After some expensive failed experiments in building a dedicated MythBox out of a MiniITX form factor system, I decided what I really wanted was a quiet machine that would do everything. That is, a machine I could just leave on all the time, downloading, serving, processing, recording... anything. The problem I had in attempting to do this with my regular desktop machine was that my machine was (a) situated only a couple of metres from my bed, and (b) loud. Loud enough to make sleeping anywhere near it uncomfortable.
With the new goal to fix the problem of noise, I bought a new case on my way back from visiting my parents over the Christmas break: an Antec P180. I also bought a new, quiet PSU: an Antec TruePower Trio 550W.
As I work during the day (starting a new year in the lab), all of the following happened over several consecutive nights. I had to spend a couple of nights disassembling everything from the old case and reassembling everything in the new case. It wasn't until some days later that I was finally able to check whether my machine had not only survived the trip home (which, honestly, was not really anything to worry about), but also whether it all worked successfully inside the new case. As you can imagine, I was pretty confident it would.
Spoiler: Filesystem corruption.
At first it didn't boot completely, but stalled partway through. Strange, I thought, that it would stall like it did. I tried a few times. Sometimes I could get as far as the KDE desktop. Sometimes it wouldn't quite make the login screen. Sometimes it didn't even get as far as booting X.
It looked like a problem getting data from the hard drive. Every attempt, it spoke of ATA command timeouts, Buffer I/O errors, and ATA abnormal status 0xD0. Buggered if I know what that means, though. I kept rebooting and retrying and rereading, to try to figure out just what in the hell was going wrong.

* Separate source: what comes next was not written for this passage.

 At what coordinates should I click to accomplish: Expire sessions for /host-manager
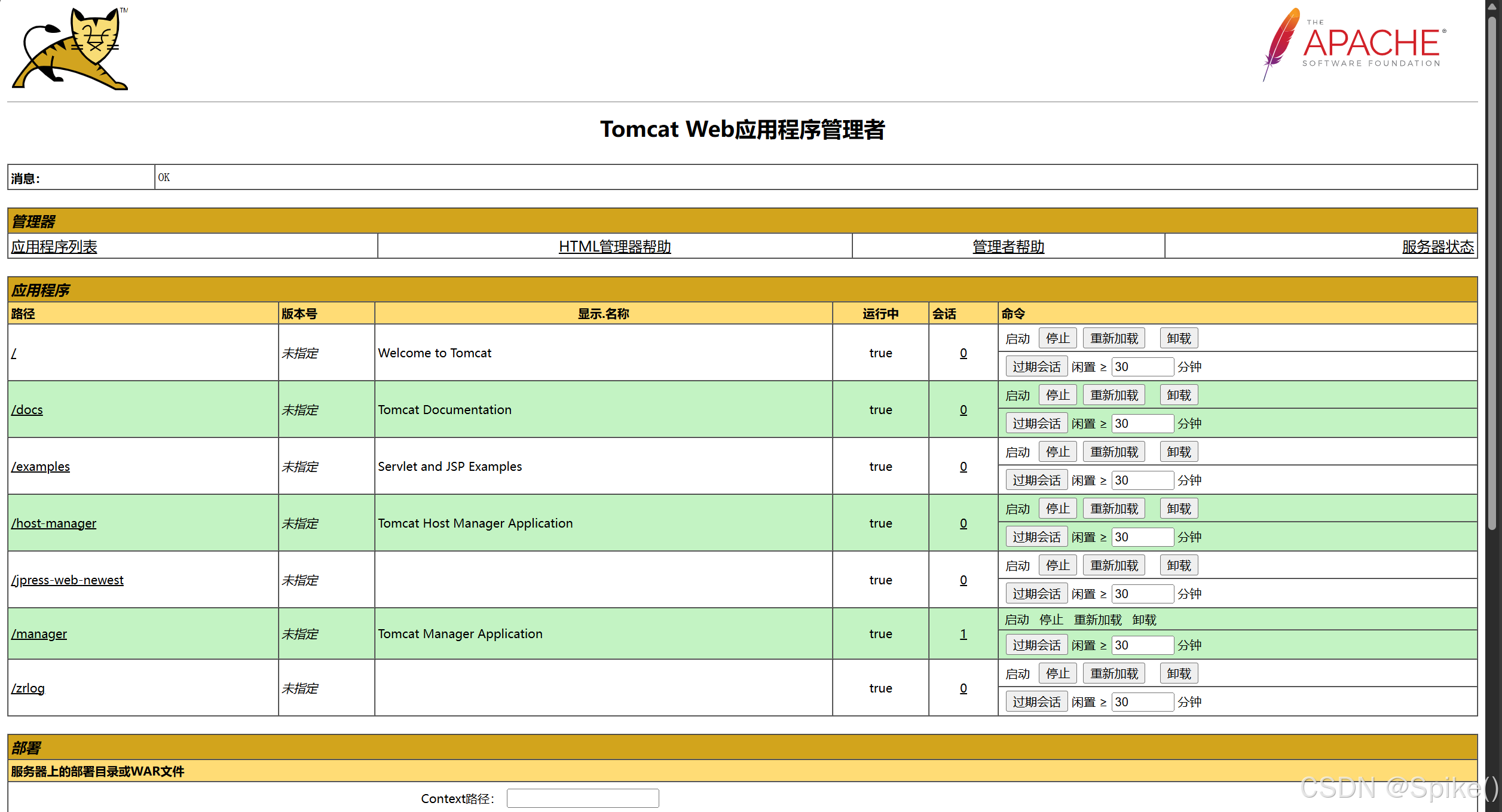pyautogui.click(x=1036, y=537)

At some point something totally screwed up and scattered a bunch of erroneous bits over the 250 GB hard drive—or at least the main partition of it. (The hard drive also hosted a small WinXP partition for gaming.) Then Linux became unbootable.

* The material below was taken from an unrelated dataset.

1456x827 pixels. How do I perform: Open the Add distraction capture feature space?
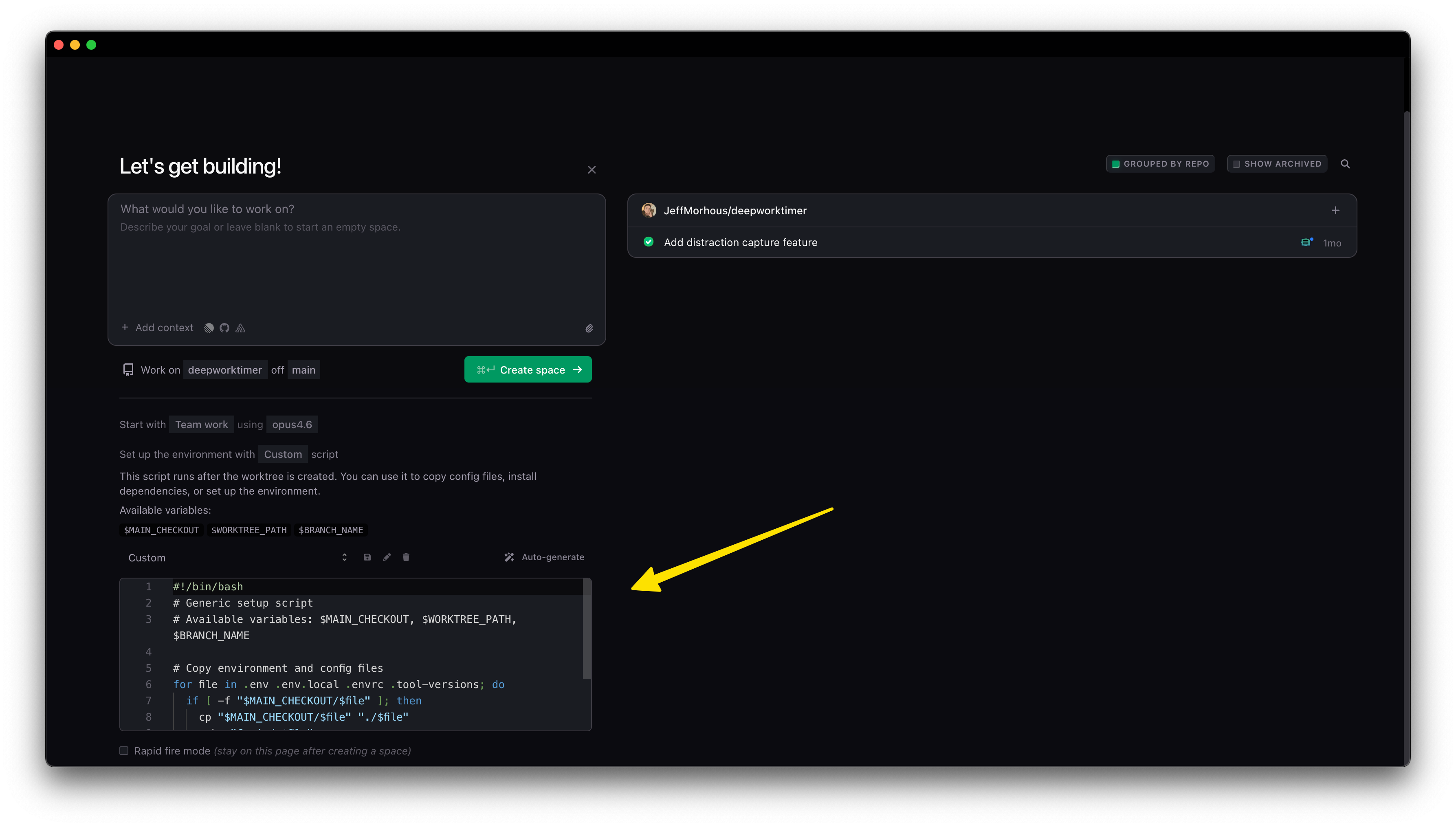[740, 242]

You know that feeling you get when you lean on a chair just that little bit too far and it starts to fall? Just before you frantically re-balance yourself? “Oh, hell...”
At this point I figured the best immediate course of action was to leave the bloody thing turned off until I could figure out the next step. I used the base system from another project that didn't go so well, plugged the 250 GB hard drive in, and did what I could with fsck to salvage and back-up everything onto a separate 400 GB hard drive (the one I had originally intended to store recorded TV on).
The fsck managed to recover many files but, unfortunately, it had no idea what those files were, what they should have been called, or where they should have been located in the filesystem hierarchy. In total I was left with a couple of hundred files all neatly numbered and tucked under /lost+found, including files that used to constitute /sbin/init.
As you might imagine, I was not my usual cheery self at work for the next few days.
Now, it occurred to me as I was performing this salvaging process that if the hard drive itself had a fault then more than likely it would be popping up some kinds of new errors. But it was working, despite the corruption, without issues. The only difference with the hard drive here was that I had limited it to SATA 150 so that the dopey VIA SATA controller in this system would detect it at all. But I wouldn't have thought that that in itself would be enough to solve the problem.
It crossed my mind that it might be my Linux install doing something funky, but I ruled that out quickly. I don't remember upgrading anything in the intervening time, and the error messages looked to me to be very hardware-fault-esque.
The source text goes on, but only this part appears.